"One-Eye!" cried Cis. "Oh, I'm so glad you've come! Oh, One-Eye, he tied us to the table all night! And he whipped Johnnie with the rope!"

That lone green eye began to roll—to Cis's face, seeing the truth written there, and the story of her long hours of suffering; to the countenance of the priest, to ask, dumbly, if any living man had ever heard anything more outrageous than this; then, "By the Great Horn Spoon!" he breathed, and again stomped one foot, like an angry steer.

Big Tom's smile widened.

Now, the Westerner crossed to Johnnie, bent, and with gentle fingers held under the boy's chin, studied those welts across the pale cheeks. "Crimini!" he murmured. "Crimini! Crimini!"

"Look at his chest, and his back!" Cis advised.
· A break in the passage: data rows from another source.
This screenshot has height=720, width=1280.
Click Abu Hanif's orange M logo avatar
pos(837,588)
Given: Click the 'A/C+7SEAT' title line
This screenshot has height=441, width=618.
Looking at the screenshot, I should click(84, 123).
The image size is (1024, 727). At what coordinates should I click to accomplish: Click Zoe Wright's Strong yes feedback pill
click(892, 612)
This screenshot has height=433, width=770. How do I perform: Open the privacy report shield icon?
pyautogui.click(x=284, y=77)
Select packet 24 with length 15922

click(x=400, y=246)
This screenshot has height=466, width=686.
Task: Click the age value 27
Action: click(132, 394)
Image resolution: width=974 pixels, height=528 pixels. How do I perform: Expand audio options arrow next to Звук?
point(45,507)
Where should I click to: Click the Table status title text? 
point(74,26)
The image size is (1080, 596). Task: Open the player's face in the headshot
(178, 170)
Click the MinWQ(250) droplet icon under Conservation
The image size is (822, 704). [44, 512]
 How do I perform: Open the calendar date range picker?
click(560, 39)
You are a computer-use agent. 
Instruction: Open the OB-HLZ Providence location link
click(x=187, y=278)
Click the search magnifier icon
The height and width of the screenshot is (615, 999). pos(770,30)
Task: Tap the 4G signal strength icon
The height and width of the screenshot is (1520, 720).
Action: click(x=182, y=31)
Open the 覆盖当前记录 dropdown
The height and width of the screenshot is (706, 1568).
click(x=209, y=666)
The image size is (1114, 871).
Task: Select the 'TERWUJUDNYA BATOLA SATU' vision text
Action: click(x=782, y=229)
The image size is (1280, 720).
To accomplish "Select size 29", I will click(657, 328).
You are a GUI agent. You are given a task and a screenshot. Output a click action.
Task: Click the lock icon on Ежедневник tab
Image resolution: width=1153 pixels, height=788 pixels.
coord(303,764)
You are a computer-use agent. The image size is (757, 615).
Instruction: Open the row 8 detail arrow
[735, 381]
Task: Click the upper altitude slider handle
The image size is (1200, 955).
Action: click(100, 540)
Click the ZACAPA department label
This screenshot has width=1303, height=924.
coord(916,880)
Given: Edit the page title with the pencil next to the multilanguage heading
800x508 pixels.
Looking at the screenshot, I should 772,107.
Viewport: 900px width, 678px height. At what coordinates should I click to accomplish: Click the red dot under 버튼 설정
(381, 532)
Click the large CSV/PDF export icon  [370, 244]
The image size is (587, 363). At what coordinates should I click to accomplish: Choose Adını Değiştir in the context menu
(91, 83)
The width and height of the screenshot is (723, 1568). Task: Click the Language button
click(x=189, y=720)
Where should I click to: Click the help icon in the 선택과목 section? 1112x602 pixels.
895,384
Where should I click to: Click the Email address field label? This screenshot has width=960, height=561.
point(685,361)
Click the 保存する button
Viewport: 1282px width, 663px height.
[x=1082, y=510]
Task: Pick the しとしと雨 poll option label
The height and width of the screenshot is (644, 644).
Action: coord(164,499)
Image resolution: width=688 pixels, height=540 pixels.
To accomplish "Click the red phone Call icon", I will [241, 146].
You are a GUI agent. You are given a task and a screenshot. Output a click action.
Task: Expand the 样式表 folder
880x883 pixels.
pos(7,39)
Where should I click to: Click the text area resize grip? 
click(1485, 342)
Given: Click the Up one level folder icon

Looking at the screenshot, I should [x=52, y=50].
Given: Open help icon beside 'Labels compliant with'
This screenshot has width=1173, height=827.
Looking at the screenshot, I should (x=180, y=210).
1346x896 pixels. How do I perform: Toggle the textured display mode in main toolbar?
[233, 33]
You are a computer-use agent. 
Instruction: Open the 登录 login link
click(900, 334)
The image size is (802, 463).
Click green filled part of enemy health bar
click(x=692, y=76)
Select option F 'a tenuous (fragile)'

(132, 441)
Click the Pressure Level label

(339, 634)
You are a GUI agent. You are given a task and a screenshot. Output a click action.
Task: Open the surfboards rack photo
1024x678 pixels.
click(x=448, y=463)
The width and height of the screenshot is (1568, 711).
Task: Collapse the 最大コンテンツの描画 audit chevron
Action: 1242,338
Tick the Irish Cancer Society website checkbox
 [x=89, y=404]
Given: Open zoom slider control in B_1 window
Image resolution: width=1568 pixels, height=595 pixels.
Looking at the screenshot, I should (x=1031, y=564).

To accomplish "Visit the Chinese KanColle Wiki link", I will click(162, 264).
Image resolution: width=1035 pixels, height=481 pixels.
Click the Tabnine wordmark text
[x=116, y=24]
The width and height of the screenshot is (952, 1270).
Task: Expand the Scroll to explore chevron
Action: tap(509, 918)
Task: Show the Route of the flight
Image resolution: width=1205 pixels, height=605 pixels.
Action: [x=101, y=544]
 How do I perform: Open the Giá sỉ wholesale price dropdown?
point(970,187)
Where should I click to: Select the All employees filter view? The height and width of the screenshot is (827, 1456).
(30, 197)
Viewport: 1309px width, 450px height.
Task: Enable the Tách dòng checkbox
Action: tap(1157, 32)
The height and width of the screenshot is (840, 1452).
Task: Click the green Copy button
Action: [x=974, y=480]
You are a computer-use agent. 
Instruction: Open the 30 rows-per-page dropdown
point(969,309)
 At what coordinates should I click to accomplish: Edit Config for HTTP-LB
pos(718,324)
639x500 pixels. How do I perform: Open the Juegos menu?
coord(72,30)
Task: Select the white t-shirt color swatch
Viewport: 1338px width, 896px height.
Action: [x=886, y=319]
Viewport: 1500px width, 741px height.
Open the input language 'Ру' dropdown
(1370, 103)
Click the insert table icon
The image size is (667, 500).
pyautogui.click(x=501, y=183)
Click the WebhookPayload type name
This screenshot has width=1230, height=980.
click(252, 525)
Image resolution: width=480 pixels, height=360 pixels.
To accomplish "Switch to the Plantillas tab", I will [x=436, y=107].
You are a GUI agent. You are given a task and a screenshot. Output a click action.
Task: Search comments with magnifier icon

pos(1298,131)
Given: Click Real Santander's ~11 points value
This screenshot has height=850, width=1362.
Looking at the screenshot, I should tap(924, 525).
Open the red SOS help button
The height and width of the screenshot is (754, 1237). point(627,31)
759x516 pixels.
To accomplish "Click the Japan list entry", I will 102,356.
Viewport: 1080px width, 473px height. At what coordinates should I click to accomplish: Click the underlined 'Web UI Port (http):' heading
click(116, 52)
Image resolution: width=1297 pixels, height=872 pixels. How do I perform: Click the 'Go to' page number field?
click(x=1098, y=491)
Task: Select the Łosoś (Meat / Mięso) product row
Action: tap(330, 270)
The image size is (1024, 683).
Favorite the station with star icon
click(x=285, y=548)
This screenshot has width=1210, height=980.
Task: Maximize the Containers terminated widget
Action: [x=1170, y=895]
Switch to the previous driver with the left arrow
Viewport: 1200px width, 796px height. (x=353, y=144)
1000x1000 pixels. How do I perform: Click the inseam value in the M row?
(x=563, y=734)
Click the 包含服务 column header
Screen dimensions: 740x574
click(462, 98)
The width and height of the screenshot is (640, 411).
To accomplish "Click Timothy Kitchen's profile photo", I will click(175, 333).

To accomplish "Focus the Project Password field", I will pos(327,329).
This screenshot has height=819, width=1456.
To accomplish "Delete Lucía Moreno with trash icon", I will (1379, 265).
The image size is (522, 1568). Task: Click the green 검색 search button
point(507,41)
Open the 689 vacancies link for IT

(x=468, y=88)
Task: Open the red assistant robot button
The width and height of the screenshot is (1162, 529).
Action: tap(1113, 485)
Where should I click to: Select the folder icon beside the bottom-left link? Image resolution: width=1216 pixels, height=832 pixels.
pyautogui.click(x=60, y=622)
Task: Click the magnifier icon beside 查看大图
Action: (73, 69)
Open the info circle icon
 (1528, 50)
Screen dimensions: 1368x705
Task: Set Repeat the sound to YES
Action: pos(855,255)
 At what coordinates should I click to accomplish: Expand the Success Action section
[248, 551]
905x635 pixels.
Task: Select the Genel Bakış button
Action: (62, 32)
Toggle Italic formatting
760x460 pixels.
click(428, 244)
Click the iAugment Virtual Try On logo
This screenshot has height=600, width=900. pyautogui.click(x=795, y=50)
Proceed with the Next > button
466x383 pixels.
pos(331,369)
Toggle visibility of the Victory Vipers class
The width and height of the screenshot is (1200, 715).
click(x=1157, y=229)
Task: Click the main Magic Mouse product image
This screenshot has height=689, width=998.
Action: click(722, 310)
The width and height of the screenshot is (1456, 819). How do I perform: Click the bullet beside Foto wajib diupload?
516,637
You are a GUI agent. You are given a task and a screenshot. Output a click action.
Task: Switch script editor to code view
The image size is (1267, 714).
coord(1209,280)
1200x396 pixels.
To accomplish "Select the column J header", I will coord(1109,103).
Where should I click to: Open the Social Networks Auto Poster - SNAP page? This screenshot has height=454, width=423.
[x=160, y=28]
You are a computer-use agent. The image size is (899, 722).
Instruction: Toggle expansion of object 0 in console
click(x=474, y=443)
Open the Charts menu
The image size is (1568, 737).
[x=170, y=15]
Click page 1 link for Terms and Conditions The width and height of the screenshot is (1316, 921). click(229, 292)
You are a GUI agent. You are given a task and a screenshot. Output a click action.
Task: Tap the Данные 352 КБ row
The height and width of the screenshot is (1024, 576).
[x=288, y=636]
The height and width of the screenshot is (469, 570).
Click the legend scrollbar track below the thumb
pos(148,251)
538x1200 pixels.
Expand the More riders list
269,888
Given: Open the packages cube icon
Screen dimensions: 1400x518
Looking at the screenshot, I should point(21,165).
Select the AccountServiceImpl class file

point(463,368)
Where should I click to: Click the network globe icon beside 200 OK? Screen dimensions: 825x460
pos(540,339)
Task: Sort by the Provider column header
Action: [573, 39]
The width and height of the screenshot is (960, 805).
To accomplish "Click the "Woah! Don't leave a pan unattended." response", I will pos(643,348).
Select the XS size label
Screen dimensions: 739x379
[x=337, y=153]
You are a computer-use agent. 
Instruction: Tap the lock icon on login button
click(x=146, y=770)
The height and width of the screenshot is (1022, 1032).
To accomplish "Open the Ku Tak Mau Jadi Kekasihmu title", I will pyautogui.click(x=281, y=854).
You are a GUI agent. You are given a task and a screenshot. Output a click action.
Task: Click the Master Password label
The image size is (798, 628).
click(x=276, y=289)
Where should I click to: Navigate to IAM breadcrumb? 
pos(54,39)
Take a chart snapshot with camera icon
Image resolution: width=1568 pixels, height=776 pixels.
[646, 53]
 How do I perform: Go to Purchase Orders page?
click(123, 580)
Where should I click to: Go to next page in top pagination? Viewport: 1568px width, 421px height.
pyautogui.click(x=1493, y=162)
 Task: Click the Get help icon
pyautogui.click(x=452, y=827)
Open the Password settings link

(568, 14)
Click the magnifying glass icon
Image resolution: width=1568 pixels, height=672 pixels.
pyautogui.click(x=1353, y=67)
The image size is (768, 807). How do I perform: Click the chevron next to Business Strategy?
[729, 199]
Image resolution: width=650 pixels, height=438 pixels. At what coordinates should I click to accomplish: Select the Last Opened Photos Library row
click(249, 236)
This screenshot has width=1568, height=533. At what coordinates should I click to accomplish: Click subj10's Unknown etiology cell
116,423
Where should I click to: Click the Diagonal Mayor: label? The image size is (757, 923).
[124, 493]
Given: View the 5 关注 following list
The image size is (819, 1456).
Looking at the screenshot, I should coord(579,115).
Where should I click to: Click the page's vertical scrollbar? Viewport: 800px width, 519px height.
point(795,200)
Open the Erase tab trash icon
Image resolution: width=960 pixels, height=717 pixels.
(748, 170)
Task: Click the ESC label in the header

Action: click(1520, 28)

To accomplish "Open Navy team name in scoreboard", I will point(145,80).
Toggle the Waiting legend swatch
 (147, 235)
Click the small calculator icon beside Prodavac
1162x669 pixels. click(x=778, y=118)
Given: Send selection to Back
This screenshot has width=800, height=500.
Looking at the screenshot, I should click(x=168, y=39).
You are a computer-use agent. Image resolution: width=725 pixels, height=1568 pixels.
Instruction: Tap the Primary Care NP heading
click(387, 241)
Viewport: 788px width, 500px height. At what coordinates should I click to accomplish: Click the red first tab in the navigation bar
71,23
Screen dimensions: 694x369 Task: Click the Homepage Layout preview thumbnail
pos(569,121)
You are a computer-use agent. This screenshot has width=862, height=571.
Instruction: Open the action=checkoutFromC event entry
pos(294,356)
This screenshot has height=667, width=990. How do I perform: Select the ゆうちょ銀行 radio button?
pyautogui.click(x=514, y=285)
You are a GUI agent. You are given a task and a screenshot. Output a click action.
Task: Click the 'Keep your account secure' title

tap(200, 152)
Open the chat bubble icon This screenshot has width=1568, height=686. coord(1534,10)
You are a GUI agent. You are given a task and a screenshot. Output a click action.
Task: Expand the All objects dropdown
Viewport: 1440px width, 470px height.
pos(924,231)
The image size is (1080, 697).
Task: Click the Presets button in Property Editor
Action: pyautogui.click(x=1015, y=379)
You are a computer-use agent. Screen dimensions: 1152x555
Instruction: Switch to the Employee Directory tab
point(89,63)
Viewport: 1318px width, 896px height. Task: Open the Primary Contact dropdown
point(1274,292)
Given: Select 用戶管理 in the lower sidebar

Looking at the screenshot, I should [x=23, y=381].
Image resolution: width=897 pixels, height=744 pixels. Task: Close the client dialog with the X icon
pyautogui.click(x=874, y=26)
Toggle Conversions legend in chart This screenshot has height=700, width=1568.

The cowboy lifted Johnnie forward in the morris chair, and held away the big shirt from breast and shoulders. What he saw brought him upright like a pistol shot, his face suddenly scarlet, his mustache whipping up and down, and that eye of his glowering at the longshoreman ferociously. "Cæsar Augustus, Philobustus, Hennery Clay!" he burst out. "Bla-a-ack a-a-and blu-u-ue!"

"And, oh, listen what else he did!" Cis went on. "The uniform you gave to Johnnie——"

"Yas?"

"He put it in the stove!"

One-Eye stared. "He put it in the stove?" he repeated, but as if this really was quite beyond belief.